Mit Sphex und Sunshine_17 switcht der Hörer zwischen wirklichem Leben und Web hin- und her, wechselt von einem Chatroom zum nächsten, zoomt sich in andere Lines. Realität und Cyberspace überlagern sich: findet das Treffen von Sunshine und Sphex wirklich statt, oder ist es nur das Wunschdenken von Sphex? Der Hörer verliert den Fixpunkt, ebenso wie Sphex...

Die Sprache im Chat ist oberflächlich und direkt, reduziert auf einen bestimmten Wortpool und Duktus, der eine Mischung aus Intimität und Enthemmung, Distanz, Sehnsucht und Verlorenheit zwischen den Usern spiegelt.

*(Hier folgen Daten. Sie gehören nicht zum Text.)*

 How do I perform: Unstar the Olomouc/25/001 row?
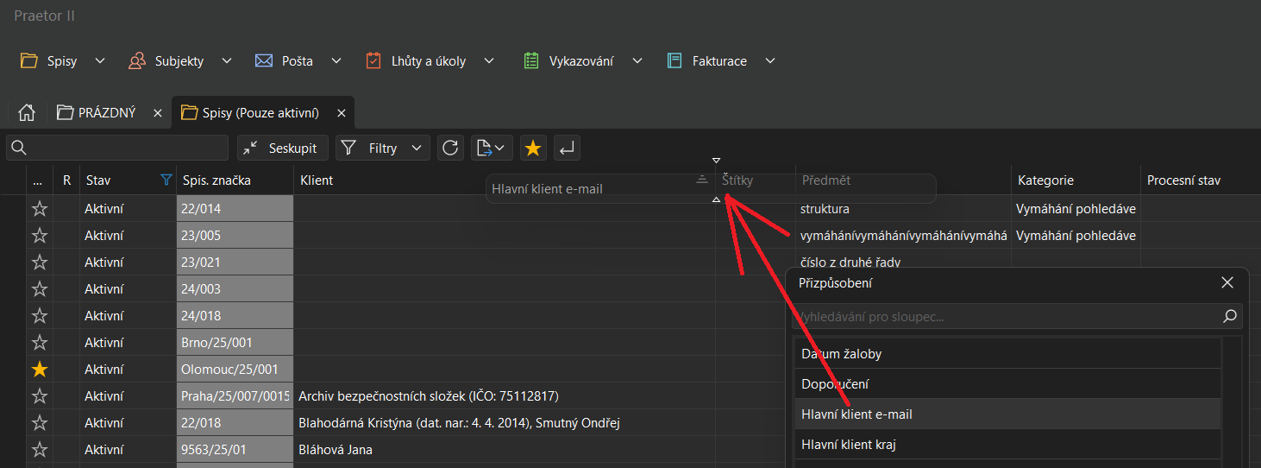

Immer wieder schnappen wir Bruchstücke aus dem Alltag auf; ein Gespräch zwischen Sunshine_17 und ihrer besten Freundin im Café, Stimmengewirr, Lachen, Musik bei einer Party; Statements zu Politik und Liebe, Geräusche, Klänge, die Leben suggerieren. Teils erkennen wir Stimmen wieder, war das nicht gerade Sunshine, und das Sphex ...? Dann ein Streit zwischen Sunshine und ihrer Mutter, ein Telefonat von Sphex mit einem Freund - all das Szenen, wie sie sich in in jeder Stadt zig mal pro Tag ab-spielen - aber indem sie zu den Chats in Beziehung gesetzt werden, zeigt sich, wie weit sich das echte Leben bereits der Kommunikation im Chat angenähert hat - oder umgekehrt: Hier wie dort wird nur noch gespielt, die zur Schau gestellten Gefühle und Begebenheiten sind nicht mehr "real". In den Usernames - so einfallsreich wie stereotyp zugleich - drückt sich die Sehnsucht aus, spielerisch und anonym verschiedene Identitäten auszuprobieren, sich einmal ganz neu zu erfinden, das eigene "multiple Ich" voll auszuleben. Was geschieht aber, wenn echte Gefühle in diese virtuelle Welt hineinschwappen ...?

Ursendung: 02.05.2003 DeutschlandRadio Berlin
SWR Baden-Baden, LoRa München, DLR Kultur, DRS2 Zürich, Radio Corax Halle ...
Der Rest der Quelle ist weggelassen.